Schyłek Francji w Afryce oraz niepokoje afgańsko-pakistańskie

Wybrzeże Kości Słoniowej dołączyło do Mali, Burkina Faso, Nigru, Czadu i Senegalu, zostając w ten sposób szóstym państwem w Afryce, które podjęło decyzję o zerwaniu relacji wojskowych z Francją. W ostatnich latach i mimo obecności tysięcy francuskich żołnierzy aktywność zbrojnych grup zamieniała obszar tych państw w ogniska przemocy, a ugrupowania takie jak Dżama’at Nasr al-Islam wa-al-Muslimin (JNIM) wchodziły w konflikt z przedstawicielami władzy w Mali, Burkina Faso i Nigrze. Bojownicy coraz częściej atakowali również w Wybrzeżu Kości Słoniowej, Ghanie i Beninie. Aby zastąpić sojusz z Francją, część afrykańskich państw zwróciła się o pomoc do Rosji. 

Najwyższy przywódca Iranu Ali Chamenei skrytykował obecność wojskową USA oraz istnienie amerykańskich baz w Syrii po tym, jak rebelianci obalili reżim byłego prezydenta kraju Baszszara al-Assada. Liczebność wojsk amerykańskich w Syrii zwiększyła się jeszcze przed upadkiem Assada do ok. 2 tys. żołnierzy. Irański personel wojskowy przebywa w Syrii (oraz Iraku) w celu ochrony tamtejszych szyickich miejsc świętych.

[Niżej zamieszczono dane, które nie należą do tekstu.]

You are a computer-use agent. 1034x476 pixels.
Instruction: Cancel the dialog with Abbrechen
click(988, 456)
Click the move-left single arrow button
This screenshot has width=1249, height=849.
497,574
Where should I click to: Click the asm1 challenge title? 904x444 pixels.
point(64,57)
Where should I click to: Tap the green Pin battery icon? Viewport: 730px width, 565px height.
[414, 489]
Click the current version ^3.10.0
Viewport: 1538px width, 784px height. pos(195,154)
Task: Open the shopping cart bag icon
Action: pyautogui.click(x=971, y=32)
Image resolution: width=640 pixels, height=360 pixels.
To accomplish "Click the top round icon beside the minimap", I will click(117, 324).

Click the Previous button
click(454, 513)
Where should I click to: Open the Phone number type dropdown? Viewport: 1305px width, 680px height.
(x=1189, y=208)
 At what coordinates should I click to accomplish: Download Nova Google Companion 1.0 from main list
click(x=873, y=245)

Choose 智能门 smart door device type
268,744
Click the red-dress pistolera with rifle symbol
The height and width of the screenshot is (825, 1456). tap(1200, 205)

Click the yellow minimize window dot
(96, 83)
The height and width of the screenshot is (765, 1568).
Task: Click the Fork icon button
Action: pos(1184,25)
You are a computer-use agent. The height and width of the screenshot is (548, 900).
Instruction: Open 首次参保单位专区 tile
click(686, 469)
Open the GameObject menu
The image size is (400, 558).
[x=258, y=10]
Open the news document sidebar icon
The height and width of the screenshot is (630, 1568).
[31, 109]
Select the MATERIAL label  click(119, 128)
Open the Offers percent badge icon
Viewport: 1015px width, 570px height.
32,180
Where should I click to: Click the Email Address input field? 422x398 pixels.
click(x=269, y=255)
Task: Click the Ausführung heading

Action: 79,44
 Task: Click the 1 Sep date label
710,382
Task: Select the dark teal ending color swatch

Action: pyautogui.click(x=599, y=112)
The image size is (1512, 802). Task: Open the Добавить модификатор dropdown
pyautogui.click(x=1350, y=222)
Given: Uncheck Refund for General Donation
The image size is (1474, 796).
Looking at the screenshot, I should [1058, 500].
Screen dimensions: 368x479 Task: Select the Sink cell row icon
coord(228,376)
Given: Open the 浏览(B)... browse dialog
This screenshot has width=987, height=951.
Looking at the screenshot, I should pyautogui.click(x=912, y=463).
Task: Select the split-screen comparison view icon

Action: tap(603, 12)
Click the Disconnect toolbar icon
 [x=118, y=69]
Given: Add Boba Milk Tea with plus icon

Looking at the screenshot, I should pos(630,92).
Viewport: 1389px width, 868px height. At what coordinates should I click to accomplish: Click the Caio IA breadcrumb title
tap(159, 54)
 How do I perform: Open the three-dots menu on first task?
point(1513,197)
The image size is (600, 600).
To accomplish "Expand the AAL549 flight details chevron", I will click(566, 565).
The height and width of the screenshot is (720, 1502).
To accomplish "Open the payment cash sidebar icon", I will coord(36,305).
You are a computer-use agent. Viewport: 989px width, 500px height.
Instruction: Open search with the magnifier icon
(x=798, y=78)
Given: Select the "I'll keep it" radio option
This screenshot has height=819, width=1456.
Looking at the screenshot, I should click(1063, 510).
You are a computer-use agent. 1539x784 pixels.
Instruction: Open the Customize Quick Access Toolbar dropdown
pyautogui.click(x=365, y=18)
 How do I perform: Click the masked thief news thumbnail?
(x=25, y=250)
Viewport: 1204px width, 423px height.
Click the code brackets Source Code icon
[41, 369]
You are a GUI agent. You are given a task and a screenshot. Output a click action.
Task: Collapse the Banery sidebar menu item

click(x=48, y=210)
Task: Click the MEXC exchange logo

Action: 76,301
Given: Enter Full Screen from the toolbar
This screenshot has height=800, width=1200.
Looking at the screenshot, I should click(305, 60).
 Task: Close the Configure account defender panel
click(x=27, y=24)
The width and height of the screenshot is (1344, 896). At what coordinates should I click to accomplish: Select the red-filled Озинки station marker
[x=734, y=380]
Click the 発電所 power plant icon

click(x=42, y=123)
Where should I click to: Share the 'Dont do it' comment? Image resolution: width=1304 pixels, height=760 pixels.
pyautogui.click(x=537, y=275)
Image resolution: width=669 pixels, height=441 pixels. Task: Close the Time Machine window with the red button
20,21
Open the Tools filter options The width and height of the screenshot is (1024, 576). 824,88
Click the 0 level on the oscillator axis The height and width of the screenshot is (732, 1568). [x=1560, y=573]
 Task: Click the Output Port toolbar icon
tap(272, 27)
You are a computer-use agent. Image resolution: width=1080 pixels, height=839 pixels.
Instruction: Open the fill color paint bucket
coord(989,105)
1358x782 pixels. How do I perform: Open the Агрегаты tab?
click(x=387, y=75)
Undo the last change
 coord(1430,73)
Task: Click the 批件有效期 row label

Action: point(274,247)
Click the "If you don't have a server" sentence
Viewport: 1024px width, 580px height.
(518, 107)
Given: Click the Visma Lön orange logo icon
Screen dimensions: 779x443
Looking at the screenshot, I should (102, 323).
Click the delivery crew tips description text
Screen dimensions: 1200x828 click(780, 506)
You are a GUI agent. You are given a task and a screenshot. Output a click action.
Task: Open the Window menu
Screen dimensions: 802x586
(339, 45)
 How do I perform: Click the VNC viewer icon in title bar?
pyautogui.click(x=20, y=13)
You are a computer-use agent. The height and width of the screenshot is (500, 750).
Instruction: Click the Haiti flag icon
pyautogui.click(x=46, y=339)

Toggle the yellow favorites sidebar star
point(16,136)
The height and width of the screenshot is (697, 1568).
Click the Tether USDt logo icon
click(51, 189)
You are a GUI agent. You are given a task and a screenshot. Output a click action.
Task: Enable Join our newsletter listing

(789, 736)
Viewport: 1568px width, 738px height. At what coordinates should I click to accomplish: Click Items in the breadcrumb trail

Zdelegalizowana grupa zbrojna Tehrik-i-Taliban Pakistan (TTP) ostrzegła pakistańską armię przed kolejnymi atakami na personel wojskowy oraz jej przedsiębiorstwa handlowe. Ostrzeżenie TTP pojawiło się podczas rosnących napięć między Pakistanem a Afganistanem. Władze w Islamabadzie oskarżają afgańskich talibów o zapewnianie bezpiecznych schronień bojownikom TTP, co umożliwia im transgraniczne ataki na funkcjonariuszy organów bezpieczeństwa w Pakistanie.